Saturday, May 2, 2015

MacOS X 10.10.3 Update is *TOXIC*

As a PSA (public service announcement), I'm reporting here that updating your Yosemite system to 10.10.3 is incredibly toxic if you use WiFi.

I've seen other reports of this, and I've experienced it myself.  What happened is that the update for 10.10.3 seems to have done something tragically bad to the WiFi drivers, such that it completely hammers the network to the point of making it unusable for everyone else on the network.

I have late 2013 iMac 27", and after I updated, I found that other systems started badly badly misbehaving.  I blamed my ISP, and the router, because I was seeing ping times of tens of seconds!
(No, not milliseconds, seconds!!!  In one case I saw responses over 64 seconds.)  This was on other systems that were not upgraded.  Needless to say, that basically left the network unusable.

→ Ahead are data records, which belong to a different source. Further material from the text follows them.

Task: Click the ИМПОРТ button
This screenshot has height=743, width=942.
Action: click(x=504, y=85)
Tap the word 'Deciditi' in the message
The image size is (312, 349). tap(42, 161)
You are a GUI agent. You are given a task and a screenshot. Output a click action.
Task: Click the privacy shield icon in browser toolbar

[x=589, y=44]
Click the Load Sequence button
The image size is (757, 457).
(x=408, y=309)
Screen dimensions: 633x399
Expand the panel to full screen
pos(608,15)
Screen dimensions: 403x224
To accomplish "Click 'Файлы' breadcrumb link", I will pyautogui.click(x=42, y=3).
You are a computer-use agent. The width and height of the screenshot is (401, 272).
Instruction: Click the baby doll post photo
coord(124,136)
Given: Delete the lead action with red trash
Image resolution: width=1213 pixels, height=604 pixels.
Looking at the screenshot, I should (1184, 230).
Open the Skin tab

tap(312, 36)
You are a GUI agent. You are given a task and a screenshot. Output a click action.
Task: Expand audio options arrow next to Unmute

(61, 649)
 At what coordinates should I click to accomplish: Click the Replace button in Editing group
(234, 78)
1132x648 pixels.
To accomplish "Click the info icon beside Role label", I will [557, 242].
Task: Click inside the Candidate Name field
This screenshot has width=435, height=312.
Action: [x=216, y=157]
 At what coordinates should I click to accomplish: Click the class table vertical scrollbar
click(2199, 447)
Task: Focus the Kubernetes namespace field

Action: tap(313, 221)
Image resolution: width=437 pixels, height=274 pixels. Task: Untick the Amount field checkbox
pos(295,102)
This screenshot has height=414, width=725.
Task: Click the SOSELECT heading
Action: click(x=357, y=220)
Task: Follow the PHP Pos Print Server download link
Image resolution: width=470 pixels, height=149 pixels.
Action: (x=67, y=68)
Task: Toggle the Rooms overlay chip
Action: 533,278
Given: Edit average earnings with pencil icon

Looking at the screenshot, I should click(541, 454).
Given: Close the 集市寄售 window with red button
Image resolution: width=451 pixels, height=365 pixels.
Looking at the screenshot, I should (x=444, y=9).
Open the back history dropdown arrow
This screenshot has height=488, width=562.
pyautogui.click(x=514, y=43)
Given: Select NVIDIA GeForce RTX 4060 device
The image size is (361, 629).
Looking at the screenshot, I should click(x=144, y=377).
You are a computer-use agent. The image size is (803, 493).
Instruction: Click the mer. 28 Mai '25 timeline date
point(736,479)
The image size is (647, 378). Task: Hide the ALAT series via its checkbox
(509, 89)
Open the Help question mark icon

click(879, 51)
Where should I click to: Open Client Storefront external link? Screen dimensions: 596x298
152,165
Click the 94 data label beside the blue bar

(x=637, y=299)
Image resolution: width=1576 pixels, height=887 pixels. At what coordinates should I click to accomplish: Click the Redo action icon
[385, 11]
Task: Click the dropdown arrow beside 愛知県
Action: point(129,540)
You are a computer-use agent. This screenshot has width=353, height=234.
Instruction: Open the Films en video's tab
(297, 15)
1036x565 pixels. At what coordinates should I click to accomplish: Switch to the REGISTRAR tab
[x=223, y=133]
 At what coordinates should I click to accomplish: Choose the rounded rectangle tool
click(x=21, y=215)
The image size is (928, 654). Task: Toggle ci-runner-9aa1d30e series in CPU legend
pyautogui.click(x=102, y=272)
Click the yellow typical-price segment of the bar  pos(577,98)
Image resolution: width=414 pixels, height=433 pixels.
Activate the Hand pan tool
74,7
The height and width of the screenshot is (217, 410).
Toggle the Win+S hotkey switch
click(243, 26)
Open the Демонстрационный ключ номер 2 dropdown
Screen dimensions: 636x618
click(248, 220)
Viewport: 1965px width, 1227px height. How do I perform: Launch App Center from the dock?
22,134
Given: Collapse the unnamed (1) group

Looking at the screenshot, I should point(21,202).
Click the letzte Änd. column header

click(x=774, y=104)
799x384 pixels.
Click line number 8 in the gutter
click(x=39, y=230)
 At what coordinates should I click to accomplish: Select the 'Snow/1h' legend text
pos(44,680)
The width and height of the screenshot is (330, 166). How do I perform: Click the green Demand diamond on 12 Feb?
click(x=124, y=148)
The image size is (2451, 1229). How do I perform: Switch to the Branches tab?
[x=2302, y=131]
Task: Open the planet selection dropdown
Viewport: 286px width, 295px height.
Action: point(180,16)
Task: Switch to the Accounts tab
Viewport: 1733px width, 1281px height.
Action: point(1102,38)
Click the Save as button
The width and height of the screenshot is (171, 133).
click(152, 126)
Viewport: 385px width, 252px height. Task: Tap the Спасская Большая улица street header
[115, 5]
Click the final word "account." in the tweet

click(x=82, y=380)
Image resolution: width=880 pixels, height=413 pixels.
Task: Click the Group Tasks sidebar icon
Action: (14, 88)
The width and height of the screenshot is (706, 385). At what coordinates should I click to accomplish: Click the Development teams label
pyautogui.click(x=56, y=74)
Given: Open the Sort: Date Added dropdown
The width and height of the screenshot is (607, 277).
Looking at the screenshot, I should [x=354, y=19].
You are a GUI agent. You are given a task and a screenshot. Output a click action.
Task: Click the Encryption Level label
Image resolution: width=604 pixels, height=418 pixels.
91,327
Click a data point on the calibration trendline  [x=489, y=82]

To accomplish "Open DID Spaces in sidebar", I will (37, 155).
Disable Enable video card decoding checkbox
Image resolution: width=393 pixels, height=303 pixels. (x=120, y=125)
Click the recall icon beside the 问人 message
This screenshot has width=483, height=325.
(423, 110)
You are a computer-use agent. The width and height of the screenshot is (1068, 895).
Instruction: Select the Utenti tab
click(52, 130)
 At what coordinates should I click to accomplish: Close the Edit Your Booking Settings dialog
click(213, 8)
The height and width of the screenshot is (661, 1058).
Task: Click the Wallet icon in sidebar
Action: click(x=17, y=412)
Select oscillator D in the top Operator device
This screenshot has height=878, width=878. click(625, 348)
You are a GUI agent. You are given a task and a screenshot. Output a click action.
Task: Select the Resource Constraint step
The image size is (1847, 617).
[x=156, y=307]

(The behavior was cyclical -- I'd get a few tens of seconds where pings to 8.8.8.8 would be in the 20 msec range, and then it would start to jump up very quickly until maxing up around a minute or so.  It would stay there for a minute or two, then rest or drop back to sane times.   But only very briefly.)

This was most severe when using a 5GHz network.  Switching down to 2.4GHz reduced some of the symptoms -- although still over 10 seconds to get traffic through and thoroughly unusable for a wide variety of applications.

There are reports that disabling Bluetooth may alleviate this, and also some people reported some success with clearing certain settings files.  I've not tried either of these yet.  Google around for the answer if you want to.  For now, my iMac 27" is powered off, until I can take the chance to disrupt the network again to try these "fixes".

Apple, I'm seriously seriously disappointed here.  I'm not sure at all how this testing got past you, but you need to fix this.  Its absolutely criminal that applying a recommended update with security critical fixes in it should turn my computer into a DoS device for my local network.  I'm shocked that several days later I've not seen a release update from Apple to fix this critical problem.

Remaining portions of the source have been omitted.